Justice  /  Book Review

The Classical Liberal Foundation of Civil Rights

The progress we have seen toward civil rights for all Americans is inseparable from the history of classical liberalism.

As Bean reports in his third chapter, “Colorblindness in a Color-Conscious Era (1877-1920),” following the withdrawal of Federal troops from the South after the 1876 election, the former Confederate states imposed (in Douglass’s words) “slavery by another name” on nominally emancipated blacks, even as spokesmen for freedom like Douglass, Massachusetts Republican Senator George Hoar, Booker T. Washington, and NAACP president Moorfield Storey insisted on securing equal rights for all individuals. (Repeatedly, Federal legislation to effectuate that goal was blocked by Southern Democratic filibusters.)

In this chapter, Bean broadens his focus to highlight Republican-Libertarian opposition to exclusionary laws aimed at Chinese immigrants, as well as to imperialism (the Spanish-American War) and the denial of Native Americans’ property rights, along with actions designed to secure the property rights of American Indians. He stresses how classical liberals such as Douglass, Storey, and Louis Marshall (self-made Jewish businessman, founder of the American Jewish Committee, critic of Harvard’s quotas on Jewish admission, and lawyer for the NAACP), dismissed by progressives as “reactionaries,” favored the policy of self-help and therefore sided with business, in opposition to racially discriminatory labor unions, seeing in “capitalism” (as Howard University dean Kelly Miller put it) the means of Negro advancement. In a point that Milton Friedman would echo decades later in Capitalism and Freedom (quoted by Bean), businessmen as such have no interest in discrimination; they just seek to hire the best-qualified, most industrious workman at the most reasonable price. (To illustrate, Bean cites letters from a Georgia railway company to public authorities opposing Jim Crow laws as an inconvenience to its business, followed by letters from white citizens making the same complaint.)

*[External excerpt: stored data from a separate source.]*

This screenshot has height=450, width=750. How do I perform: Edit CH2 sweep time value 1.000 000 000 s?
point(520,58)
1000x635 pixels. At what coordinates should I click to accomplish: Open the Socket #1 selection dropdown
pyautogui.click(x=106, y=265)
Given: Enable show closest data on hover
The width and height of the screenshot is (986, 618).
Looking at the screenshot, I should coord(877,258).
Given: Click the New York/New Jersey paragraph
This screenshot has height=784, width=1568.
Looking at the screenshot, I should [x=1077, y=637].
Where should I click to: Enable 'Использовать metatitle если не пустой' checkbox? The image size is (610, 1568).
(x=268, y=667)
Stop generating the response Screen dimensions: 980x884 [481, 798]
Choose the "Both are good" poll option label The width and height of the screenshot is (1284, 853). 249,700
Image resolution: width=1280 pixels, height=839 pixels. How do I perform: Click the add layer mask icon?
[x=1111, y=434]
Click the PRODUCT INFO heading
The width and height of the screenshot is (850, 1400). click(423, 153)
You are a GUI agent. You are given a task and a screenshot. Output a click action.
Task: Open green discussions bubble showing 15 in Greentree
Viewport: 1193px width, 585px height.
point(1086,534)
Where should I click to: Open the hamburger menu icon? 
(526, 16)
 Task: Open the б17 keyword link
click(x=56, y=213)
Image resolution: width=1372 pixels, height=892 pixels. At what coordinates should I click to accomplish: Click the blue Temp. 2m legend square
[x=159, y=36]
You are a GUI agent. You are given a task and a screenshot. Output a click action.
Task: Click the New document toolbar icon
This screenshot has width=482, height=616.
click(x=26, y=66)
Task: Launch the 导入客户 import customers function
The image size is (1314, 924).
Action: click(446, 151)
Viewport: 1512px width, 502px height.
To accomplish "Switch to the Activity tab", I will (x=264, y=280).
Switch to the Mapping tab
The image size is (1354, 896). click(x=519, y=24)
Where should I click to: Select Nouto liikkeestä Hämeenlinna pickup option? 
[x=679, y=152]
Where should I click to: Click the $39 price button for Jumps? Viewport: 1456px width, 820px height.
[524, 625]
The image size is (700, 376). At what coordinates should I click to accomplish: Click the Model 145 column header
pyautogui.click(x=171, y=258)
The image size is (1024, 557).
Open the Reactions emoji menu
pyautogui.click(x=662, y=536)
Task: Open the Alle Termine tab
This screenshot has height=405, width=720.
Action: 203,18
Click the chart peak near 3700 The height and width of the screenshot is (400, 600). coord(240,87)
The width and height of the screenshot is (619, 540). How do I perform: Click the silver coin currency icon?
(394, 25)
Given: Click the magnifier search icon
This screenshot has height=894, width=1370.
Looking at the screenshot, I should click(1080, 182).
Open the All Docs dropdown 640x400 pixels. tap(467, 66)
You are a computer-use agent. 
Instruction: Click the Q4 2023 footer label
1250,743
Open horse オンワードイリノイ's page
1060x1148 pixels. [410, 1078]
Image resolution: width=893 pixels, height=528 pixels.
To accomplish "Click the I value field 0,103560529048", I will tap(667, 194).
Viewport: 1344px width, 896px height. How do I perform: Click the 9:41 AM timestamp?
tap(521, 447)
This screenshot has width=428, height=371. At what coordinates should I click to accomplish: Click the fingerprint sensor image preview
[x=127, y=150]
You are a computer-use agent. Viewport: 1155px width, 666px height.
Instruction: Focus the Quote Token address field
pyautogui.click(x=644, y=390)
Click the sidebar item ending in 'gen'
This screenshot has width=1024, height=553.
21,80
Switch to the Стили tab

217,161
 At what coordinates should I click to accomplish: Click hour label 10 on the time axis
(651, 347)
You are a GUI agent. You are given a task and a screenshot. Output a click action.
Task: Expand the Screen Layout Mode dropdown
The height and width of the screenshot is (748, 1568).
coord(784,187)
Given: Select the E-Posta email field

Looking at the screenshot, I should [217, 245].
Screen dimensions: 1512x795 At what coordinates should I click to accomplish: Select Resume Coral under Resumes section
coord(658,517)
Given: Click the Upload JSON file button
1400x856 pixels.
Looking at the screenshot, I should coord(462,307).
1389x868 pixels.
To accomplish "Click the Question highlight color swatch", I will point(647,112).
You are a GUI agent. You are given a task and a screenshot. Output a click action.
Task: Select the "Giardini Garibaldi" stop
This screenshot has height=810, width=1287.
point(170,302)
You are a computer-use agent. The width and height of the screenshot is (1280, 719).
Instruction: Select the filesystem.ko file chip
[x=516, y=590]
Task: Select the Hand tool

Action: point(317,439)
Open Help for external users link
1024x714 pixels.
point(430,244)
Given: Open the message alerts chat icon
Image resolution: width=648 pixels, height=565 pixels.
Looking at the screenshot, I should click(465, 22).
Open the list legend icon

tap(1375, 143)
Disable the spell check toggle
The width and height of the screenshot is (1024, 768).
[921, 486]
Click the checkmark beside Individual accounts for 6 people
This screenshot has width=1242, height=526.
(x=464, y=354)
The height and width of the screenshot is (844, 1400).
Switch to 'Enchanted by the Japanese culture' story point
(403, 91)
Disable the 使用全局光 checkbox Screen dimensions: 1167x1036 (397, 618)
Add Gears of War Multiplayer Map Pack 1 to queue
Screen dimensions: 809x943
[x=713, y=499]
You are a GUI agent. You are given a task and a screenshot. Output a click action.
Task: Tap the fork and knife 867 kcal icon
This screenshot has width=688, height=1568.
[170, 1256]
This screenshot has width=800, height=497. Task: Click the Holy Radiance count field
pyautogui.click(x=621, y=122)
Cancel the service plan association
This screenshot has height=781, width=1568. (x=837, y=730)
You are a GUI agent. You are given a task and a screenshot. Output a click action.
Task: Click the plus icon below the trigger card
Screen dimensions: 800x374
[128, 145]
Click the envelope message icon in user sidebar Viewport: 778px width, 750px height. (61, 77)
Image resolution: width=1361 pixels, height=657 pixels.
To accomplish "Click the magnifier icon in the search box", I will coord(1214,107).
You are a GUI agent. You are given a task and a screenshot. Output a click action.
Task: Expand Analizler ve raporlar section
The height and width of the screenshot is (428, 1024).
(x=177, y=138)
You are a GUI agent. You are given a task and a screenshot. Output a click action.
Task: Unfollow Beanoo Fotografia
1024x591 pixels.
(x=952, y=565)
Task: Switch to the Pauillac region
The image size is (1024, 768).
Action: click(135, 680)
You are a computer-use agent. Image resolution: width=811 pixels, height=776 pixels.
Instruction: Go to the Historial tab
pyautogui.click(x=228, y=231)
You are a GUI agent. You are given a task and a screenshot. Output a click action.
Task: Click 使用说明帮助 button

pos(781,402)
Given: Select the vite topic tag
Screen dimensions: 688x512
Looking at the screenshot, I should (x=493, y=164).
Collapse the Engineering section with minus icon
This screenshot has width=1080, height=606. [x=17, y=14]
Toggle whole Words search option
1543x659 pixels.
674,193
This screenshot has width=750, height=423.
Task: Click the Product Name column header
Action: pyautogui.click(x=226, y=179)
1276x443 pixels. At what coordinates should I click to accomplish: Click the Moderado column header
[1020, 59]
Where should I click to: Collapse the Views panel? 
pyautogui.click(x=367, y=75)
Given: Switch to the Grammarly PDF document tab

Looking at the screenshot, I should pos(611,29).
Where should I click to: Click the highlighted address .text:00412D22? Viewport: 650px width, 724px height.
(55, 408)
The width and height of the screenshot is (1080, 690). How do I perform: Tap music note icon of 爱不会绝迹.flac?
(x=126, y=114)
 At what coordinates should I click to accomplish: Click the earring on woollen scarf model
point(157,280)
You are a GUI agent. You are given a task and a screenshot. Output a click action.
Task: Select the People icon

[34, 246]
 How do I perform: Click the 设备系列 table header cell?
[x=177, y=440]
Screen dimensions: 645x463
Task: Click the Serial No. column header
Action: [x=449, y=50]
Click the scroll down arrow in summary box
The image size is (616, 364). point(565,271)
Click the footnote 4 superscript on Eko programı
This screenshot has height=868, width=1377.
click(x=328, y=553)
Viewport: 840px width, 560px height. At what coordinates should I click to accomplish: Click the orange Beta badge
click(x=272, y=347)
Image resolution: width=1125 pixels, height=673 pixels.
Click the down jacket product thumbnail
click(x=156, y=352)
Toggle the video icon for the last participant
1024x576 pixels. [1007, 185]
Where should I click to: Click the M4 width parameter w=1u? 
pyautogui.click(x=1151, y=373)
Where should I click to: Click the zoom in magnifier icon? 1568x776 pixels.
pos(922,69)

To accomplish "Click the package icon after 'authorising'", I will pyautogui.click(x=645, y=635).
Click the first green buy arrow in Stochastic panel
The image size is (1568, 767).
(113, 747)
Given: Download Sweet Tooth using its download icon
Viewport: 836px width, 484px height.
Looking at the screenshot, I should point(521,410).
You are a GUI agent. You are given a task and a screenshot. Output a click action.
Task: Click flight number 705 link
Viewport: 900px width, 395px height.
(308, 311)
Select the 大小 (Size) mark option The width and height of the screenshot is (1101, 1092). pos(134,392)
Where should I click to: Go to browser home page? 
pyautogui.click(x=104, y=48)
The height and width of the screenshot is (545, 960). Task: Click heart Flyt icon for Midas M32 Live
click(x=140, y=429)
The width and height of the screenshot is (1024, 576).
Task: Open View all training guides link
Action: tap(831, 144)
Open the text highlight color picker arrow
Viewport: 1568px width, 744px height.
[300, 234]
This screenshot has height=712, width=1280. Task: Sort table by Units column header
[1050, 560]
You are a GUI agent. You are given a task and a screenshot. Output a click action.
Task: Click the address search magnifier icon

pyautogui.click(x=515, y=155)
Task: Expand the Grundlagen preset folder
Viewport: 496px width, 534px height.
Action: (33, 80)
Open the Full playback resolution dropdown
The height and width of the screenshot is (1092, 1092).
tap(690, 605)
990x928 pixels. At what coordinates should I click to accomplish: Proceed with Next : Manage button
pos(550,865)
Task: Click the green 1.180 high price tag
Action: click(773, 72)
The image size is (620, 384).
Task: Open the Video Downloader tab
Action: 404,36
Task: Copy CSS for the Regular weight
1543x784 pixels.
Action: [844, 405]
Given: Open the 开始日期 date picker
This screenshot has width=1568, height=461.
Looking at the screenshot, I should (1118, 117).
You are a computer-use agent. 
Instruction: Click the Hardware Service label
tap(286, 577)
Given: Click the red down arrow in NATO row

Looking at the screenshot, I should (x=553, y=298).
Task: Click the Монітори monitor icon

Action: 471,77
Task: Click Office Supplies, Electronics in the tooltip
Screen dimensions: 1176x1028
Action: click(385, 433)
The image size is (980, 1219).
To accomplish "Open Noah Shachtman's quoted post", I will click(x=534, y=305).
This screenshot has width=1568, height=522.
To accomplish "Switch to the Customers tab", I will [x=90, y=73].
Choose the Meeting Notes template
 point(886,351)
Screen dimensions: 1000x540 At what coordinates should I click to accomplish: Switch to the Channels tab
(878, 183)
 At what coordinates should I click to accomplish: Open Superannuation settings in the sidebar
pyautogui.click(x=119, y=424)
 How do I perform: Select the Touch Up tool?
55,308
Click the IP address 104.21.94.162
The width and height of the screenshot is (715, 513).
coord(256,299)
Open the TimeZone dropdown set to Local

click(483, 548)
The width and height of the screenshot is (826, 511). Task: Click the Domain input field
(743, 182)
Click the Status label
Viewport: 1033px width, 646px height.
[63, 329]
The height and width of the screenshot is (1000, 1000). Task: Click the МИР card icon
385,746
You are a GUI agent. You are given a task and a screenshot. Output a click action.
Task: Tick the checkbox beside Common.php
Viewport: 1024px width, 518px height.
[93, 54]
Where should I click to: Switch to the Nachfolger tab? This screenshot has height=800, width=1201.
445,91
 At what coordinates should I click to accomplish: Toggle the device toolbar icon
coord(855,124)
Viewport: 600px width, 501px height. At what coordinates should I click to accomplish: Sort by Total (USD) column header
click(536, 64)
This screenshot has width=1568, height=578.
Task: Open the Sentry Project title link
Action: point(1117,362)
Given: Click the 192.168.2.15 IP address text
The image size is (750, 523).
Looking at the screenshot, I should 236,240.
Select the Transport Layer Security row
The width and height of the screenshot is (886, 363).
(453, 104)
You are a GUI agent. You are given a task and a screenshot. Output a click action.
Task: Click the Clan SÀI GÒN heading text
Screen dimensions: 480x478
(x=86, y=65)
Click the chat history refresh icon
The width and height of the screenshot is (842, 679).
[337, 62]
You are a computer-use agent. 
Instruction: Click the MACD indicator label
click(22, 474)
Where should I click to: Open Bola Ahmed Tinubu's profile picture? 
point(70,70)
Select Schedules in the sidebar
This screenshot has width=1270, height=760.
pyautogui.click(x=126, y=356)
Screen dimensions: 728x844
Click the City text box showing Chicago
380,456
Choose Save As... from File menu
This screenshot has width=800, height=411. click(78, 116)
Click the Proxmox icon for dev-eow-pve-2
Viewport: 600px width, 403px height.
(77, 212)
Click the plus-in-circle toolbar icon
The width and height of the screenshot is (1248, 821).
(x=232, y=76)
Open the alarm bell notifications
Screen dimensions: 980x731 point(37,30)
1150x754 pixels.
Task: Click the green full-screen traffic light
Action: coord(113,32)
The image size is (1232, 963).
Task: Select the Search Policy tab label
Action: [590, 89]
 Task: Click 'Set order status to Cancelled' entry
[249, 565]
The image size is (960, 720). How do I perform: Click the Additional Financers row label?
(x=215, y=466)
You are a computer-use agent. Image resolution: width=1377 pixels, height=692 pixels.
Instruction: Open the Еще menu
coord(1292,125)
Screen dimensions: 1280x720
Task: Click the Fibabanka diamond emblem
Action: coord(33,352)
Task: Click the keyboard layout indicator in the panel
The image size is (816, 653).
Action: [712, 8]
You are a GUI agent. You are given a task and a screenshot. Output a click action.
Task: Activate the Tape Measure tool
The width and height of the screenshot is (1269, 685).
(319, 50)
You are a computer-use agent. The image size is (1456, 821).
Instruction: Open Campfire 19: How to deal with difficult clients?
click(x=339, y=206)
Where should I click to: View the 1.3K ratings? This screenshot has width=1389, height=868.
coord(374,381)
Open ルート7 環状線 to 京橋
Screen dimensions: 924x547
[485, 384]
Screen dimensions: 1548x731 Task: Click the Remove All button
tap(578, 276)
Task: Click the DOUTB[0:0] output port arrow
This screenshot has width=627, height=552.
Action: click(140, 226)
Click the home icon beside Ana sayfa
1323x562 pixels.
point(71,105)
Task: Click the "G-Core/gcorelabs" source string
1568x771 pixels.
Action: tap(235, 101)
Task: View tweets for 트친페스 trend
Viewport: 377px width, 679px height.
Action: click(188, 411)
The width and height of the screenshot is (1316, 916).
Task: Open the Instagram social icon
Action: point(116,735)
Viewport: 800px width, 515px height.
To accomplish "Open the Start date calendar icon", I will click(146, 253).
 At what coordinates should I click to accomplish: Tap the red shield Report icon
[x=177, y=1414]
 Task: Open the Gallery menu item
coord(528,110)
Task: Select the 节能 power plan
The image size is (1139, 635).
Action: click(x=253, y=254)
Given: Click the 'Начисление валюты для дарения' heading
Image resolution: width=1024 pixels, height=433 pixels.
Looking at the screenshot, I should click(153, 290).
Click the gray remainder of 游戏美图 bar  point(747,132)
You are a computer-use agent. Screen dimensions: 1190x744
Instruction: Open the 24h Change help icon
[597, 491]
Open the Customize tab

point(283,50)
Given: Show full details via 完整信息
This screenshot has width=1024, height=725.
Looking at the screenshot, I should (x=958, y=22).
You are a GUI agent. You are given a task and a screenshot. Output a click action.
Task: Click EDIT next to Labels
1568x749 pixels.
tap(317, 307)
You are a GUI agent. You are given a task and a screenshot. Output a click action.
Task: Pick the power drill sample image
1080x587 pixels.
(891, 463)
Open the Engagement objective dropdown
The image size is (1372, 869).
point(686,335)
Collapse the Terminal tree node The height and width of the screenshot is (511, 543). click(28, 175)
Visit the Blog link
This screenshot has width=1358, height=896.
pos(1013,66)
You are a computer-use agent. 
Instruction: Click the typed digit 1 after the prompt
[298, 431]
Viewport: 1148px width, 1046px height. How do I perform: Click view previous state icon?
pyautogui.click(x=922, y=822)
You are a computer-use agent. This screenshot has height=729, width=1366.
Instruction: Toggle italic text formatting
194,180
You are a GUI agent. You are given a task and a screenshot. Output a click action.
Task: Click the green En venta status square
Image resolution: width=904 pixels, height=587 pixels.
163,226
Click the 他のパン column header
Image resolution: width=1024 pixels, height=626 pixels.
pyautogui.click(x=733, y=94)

A number of documents Bean selects further exhibit Republican support for black equality. These include addresses in the next chapter by Warren Harding (speaking in Birmingham!) denouncing lynching and the KKK and favoring equality of educational opportunity (1921); by Calvin Coolidge opposing white racism (1924), emphasizing blacks’ military service in World War I; and Herbert Hoover’s desegregation of the Commerce Department (1928). (By contrast, it was “progressive” Democrat Woodrow Wilson who had imposed segregation in Federal offices.)